[Extracted data entries]
───

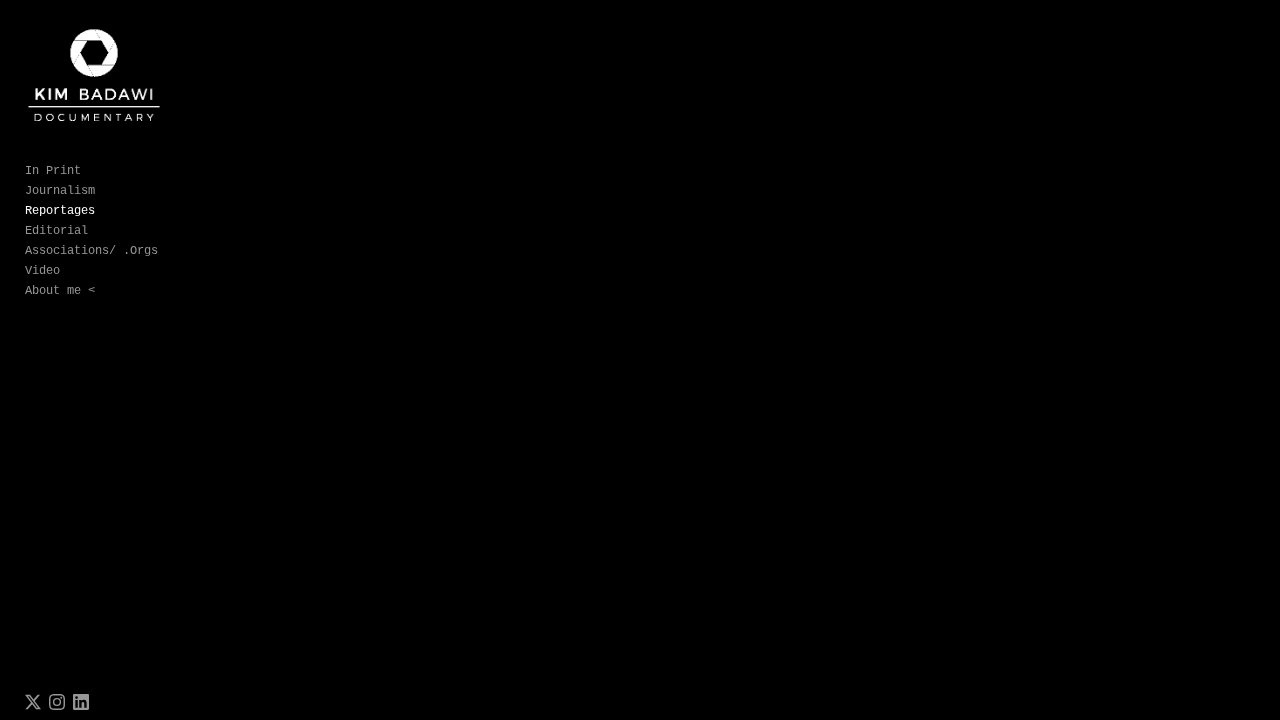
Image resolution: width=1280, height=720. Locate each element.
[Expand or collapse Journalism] (108, 191)
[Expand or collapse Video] (73, 271)
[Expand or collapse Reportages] (108, 211)
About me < (60, 291)
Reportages (60, 211)
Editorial (56, 231)
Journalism (60, 191)
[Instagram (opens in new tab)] (57, 702)
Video (42, 271)
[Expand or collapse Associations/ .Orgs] (171, 251)
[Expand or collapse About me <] (108, 291)
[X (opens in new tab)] (33, 702)
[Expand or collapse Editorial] (101, 231)
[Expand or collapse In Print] (94, 171)
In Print (53, 171)
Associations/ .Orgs (91, 251)
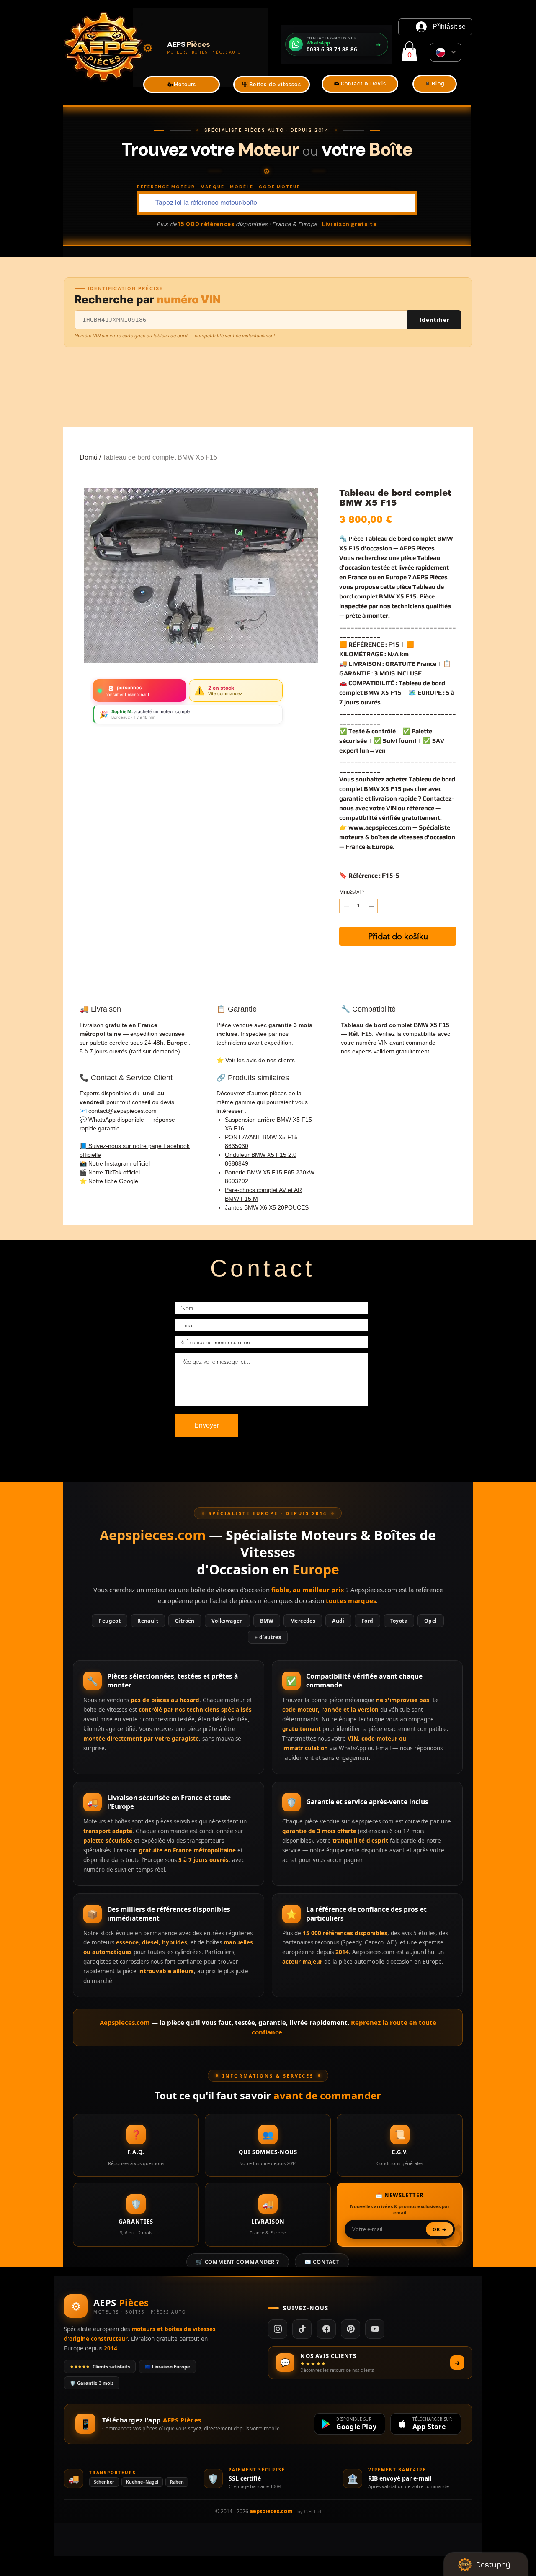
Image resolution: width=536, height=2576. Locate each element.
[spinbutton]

───

**INSTRUCTIONS TO FOLLOW**
What is needed is an exact repetition of every line from the line with "Journalism (60, 191)" to the end of the data above, both ends included, with no pictures.

**EXERCISE RESPONSE**
Journalism (60, 191)
[Instagram (opens in new tab)] (57, 702)
Video (42, 271)
[Expand or collapse Associations/ .Orgs] (171, 251)
[Expand or collapse About me <] (108, 291)
[X (opens in new tab)] (33, 702)
[Expand or collapse Editorial] (101, 231)
[Expand or collapse In Print] (94, 171)
In Print (53, 171)
Associations/ .Orgs (91, 251)
Image resolution: width=536, height=2576. Locate each element.
[spinbutton]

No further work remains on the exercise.